* Stored records *
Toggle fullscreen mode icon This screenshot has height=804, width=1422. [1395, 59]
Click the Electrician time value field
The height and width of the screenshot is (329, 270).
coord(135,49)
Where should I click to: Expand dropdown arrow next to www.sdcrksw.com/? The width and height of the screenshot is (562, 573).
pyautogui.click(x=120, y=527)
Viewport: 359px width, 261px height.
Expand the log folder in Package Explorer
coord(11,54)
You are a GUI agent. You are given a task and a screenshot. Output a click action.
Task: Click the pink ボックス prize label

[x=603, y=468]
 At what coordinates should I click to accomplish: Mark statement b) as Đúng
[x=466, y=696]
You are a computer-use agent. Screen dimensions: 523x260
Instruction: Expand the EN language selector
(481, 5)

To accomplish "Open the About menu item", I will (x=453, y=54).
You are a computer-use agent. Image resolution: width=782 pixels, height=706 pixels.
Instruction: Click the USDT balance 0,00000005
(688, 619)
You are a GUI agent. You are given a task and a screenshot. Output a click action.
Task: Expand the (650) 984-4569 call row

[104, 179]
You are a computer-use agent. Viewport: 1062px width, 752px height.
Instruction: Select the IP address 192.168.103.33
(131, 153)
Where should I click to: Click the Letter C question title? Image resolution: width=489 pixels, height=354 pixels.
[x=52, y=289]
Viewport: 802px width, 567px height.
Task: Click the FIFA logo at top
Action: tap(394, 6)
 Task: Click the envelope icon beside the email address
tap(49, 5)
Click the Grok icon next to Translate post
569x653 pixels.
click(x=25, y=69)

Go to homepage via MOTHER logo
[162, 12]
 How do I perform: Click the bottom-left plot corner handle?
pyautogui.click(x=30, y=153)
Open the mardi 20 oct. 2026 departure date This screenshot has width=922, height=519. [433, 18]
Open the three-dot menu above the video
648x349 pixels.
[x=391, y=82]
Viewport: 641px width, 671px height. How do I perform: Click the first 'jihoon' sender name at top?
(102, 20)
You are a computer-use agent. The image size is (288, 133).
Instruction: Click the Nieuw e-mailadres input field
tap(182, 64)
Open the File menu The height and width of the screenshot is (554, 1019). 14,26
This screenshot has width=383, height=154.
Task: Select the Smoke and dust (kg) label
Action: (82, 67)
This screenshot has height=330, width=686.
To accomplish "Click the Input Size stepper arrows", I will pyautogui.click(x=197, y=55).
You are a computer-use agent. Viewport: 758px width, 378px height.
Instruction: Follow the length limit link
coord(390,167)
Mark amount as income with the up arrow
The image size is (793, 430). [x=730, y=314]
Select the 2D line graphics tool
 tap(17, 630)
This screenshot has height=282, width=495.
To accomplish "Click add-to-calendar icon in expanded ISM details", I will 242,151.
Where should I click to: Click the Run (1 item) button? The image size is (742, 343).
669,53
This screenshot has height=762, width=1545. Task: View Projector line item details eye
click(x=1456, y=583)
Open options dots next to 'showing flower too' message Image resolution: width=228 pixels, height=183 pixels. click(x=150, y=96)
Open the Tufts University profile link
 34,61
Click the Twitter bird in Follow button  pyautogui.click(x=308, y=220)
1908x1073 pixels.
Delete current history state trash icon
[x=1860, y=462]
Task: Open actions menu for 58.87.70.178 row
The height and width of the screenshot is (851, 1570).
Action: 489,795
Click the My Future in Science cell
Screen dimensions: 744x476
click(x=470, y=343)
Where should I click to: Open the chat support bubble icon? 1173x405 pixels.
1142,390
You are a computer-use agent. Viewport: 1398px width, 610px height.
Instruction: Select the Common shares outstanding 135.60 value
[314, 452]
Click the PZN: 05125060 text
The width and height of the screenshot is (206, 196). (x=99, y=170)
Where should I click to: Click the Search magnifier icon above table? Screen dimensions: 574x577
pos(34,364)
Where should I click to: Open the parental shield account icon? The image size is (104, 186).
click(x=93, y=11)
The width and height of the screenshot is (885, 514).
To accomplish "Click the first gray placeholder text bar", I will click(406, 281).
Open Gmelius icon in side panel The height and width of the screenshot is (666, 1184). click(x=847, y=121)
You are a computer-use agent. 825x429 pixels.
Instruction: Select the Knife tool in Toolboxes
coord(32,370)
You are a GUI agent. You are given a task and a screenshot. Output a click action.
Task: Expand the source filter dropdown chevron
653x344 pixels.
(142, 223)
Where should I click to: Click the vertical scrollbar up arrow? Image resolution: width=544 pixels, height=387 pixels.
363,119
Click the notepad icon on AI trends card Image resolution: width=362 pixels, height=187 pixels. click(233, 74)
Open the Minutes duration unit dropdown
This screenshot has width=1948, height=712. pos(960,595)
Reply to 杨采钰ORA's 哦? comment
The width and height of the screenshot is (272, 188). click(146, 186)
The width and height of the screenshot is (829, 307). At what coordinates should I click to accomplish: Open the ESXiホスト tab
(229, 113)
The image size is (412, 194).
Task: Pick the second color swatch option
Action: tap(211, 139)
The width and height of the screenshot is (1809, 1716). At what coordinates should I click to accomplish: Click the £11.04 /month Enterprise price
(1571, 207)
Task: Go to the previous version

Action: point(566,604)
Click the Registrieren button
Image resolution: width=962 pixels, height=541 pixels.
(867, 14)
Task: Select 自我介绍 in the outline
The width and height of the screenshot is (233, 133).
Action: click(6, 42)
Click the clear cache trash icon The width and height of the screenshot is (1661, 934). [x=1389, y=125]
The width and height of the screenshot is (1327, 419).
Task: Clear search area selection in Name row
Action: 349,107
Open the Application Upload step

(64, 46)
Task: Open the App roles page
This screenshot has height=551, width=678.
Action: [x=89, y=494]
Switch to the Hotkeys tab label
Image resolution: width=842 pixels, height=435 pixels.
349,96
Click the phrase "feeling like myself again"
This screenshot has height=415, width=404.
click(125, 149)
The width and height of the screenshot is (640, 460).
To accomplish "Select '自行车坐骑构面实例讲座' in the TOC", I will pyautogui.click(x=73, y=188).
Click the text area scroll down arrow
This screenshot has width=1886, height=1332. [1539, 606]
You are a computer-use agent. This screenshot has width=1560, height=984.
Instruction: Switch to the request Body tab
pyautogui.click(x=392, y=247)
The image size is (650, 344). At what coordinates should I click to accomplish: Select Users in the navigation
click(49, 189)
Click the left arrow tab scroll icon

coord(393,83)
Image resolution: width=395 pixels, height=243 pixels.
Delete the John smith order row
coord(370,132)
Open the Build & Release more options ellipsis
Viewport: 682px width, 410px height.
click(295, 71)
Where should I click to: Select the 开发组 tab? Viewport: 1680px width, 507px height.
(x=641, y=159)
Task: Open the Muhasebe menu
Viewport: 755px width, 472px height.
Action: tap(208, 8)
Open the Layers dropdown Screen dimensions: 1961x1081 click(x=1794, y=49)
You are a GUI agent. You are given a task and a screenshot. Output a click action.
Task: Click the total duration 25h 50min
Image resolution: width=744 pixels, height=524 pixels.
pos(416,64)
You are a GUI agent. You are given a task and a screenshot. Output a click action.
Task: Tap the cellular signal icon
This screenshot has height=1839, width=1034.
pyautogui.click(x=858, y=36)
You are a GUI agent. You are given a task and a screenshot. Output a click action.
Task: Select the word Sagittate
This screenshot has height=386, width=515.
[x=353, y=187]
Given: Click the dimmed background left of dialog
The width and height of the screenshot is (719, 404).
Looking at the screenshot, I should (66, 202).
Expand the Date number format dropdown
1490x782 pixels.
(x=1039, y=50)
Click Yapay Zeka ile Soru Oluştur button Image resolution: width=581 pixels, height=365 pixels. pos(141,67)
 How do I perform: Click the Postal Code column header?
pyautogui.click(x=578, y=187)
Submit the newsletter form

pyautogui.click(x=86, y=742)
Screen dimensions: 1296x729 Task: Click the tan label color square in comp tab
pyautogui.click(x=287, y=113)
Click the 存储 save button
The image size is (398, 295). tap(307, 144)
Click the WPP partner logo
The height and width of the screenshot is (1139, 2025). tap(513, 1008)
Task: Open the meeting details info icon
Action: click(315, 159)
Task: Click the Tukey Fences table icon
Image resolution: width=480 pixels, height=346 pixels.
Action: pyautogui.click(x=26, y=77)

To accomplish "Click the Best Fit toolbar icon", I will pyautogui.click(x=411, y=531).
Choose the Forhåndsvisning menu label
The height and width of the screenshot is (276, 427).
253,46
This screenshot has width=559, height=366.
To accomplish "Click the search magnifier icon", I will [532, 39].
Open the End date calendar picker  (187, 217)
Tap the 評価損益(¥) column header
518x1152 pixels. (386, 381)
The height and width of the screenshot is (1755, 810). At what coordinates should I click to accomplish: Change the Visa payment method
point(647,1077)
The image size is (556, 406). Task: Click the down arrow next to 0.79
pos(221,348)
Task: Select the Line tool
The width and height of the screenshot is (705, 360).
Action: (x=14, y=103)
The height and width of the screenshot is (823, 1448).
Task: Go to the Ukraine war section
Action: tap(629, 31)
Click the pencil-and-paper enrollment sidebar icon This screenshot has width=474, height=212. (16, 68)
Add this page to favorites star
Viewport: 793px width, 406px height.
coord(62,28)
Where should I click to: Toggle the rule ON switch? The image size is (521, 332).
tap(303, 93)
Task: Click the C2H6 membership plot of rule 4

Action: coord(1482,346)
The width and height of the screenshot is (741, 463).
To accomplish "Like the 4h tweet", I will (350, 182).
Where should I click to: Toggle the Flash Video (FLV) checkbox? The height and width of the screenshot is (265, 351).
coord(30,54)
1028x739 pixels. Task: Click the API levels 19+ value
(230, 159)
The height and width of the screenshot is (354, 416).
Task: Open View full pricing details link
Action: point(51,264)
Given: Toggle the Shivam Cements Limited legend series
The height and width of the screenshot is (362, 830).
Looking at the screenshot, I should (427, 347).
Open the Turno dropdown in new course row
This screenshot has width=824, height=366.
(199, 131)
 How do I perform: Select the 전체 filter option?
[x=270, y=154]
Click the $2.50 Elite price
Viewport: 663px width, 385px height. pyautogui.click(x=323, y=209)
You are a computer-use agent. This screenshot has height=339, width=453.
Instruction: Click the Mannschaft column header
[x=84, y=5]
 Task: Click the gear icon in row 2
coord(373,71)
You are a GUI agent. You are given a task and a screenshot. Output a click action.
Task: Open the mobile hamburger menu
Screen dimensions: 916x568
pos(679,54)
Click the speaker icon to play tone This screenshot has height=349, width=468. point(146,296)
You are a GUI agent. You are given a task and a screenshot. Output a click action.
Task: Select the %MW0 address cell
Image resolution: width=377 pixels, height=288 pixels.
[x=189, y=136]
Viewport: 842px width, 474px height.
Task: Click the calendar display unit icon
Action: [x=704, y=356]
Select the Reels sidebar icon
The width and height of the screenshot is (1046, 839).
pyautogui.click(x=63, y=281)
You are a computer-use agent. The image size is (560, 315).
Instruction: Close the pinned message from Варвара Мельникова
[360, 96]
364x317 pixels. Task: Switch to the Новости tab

* What is asked *
Copy everything from the line containing "The width and height of the screenshot is (741, 463)." down to the last line of the lines, word for word.

* Reply *
The width and height of the screenshot is (741, 463).
To accomplish "Like the 4h tweet", I will (350, 182).
Where should I click to: Toggle the Flash Video (FLV) checkbox? The height and width of the screenshot is (265, 351).
coord(30,54)
1028x739 pixels. Task: Click the API levels 19+ value
(230, 159)
The height and width of the screenshot is (354, 416).
Task: Open View full pricing details link
Action: point(51,264)
Given: Toggle the Shivam Cements Limited legend series
The height and width of the screenshot is (362, 830).
Looking at the screenshot, I should (427, 347).
Open the Turno dropdown in new course row
This screenshot has width=824, height=366.
(199, 131)
 How do I perform: Select the 전체 filter option?
[x=270, y=154]
Click the $2.50 Elite price
Viewport: 663px width, 385px height. pyautogui.click(x=323, y=209)
You are a computer-use agent. This screenshot has height=339, width=453.
Instruction: Click the Mannschaft column header
[x=84, y=5]
 Task: Click the gear icon in row 2
coord(373,71)
You are a GUI agent. You are given a task and a screenshot. Output a click action.
Task: Open the mobile hamburger menu
Screen dimensions: 916x568
pos(679,54)
Click the speaker icon to play tone This screenshot has height=349, width=468. point(146,296)
You are a GUI agent. You are given a task and a screenshot. Output a click action.
Task: Select the %MW0 address cell
Image resolution: width=377 pixels, height=288 pixels.
[x=189, y=136]
Viewport: 842px width, 474px height.
Task: Click the calendar display unit icon
Action: [x=704, y=356]
Select the Reels sidebar icon
The width and height of the screenshot is (1046, 839).
pyautogui.click(x=63, y=281)
You are a computer-use agent. The image size is (560, 315).
Instruction: Close the pinned message from Варвара Мельникова
[360, 96]
364x317 pixels. Task: Switch to the Новости tab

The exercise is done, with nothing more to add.